For immunological studies, peripheral blood is commonly used in microarray experiments, as it is the most easily obtained source of lymphocytes, granulocytes, and other cells that may provide insight into immune function. Historically, gradient density-based methods have been used to purify white blood cells from peripheral blood. However, it is known that, within minutes of collection, peripheral blood gene expression profiles change significantly due to transcript induction and transcript degradation[1], and it is almost certain that the purification process introduces further changes in expressed transcripts.

To address these concerns, RNA whole blood collection tubes have been developed that have the considerable advantage of lysing whole blood at the time of collection, while simultaneously stabilizing RNA for later purification. The PAXgene™ Whole Blood RNA isolation system contains a proprietary solution that reduces RNA degradation and transcript induction upon peripheral blood collection [2, 3]. Using the Qiagen total RNA isolation method, this system has been evaluated for clinical applications using RT-PCR[4] and Affymetrix microarrays [3, 5]; in some cases it has shown a lack of concordance in gene expression with other isolation methods[2, 6, 7]. The Tempus™ Whole Blood RNA isolation system offers an alternative approach to peripheral blood RNA isolation, again using a proprietary solution to directly lyse whole blood and stabilize RNA. There have, as yet, been no reports of the efficiency or accuracy of the Tempus™ Whole Blood RNA isolation system or comparisons to other methods.
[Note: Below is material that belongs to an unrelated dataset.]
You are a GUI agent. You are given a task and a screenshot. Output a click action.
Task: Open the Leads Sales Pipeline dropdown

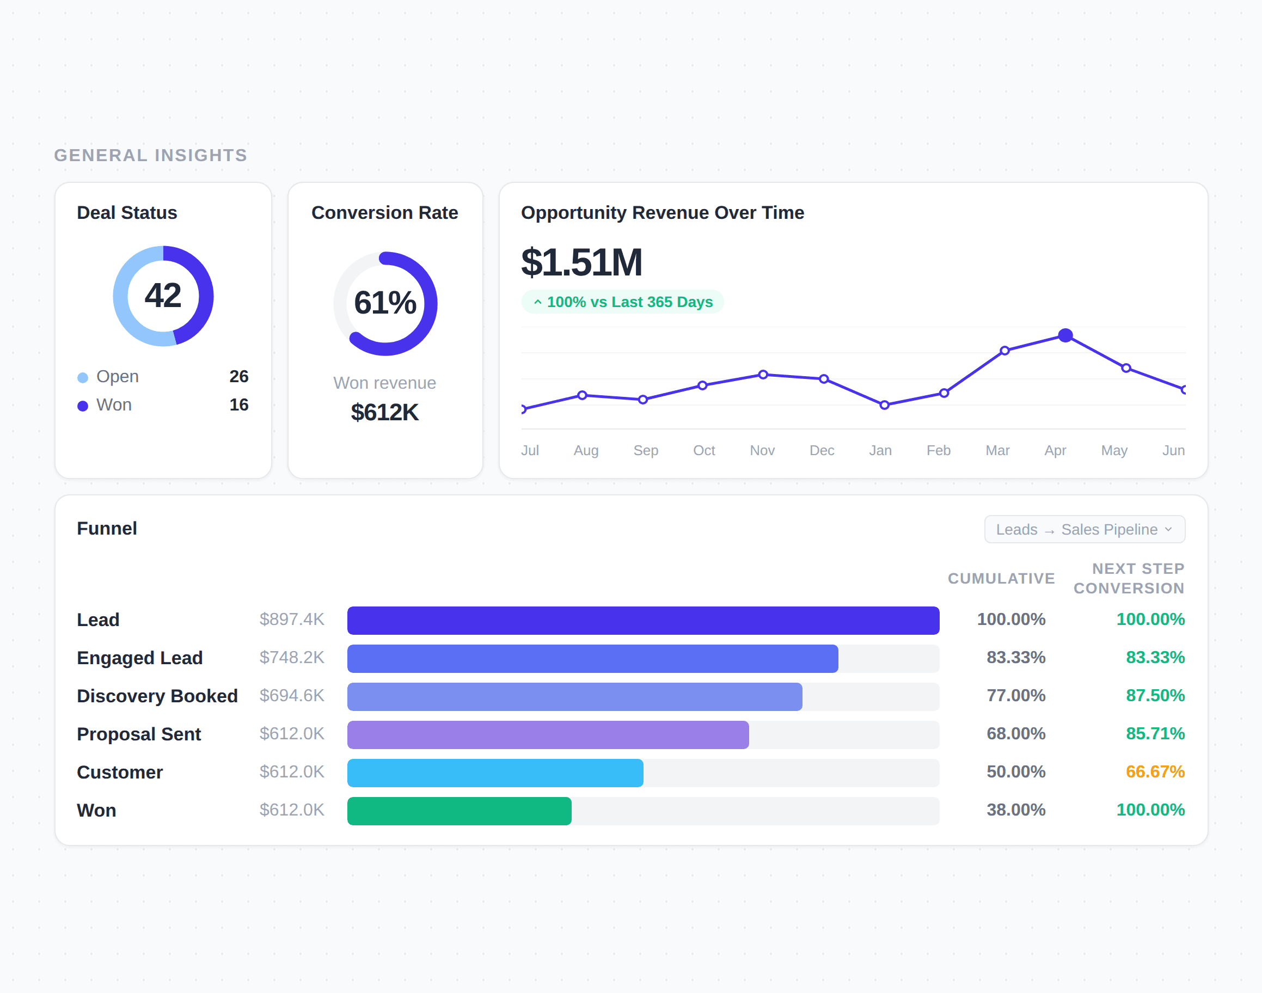[x=1084, y=529]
In this report, we compare these two whole blood RNA purification methods for use in microarray experiments to measure immune response gene expression, and show that the choice of RNA purification method can have significant implications. Using phytohemagglutinin (PHA) stimulated whole blood as a test case, we found that RNA yield and hybridization quality indicators were better for RNA isolated using the Tempus™ RNA purification method. While PHA induced a set of transcript expression changes detected in both Tempus™ and PAXgene™ samples, use of the Tempus system resulted in the identification of a greater number of gene expression changes that would be expected to result from PHA stimulation.

Results

RNA yield and hybridization quality indicators

RNA yield, RNA purity, and post-hybridization quality indicators were compared for specimens collected directly into the two whole blood RNA isolation system tubes. Slightly higher mean RNA yields were observed in samples isolated using the Tempus™ system compared to PAXgene™ (5.6 μg/ml and 5.01 μg/ml, respectively, Fig. 1), with Tempus™ samples showing greater variability. RNA yield was adjusted for blood collection starting volumes, which was 3 ml for Tempus ™ and 2.5 ml for PAXgene™. Tempus™-collected specimens yielded a higher purity of RNA, based on higher OD260/230ratios (Fig. 1) and higher "Percent Present Calls", an indicator of the number of transcripts reliably detected (Fig. 1). In addition, RNA isolated by the Tempus™ methodology showed decreased GAPDH 3'/5' ratios. This is an indicator for RNA degradation where cRNA synthesis is 3' biased, hence the more degraded the RNA the less signal for probes detecting the 5' end of transcripts (Fig. 1).

Figure 1
figure 1

Differences in RNA quality and yield between PAXgene™ and Tempus™. The tempus system has higher mean yields, improved RNA purity based on OD 260/230 ratios, less degradation based on GAPDH 3'/5 ratios, and a higher number of expressed transcripts based on Percent Present Calls.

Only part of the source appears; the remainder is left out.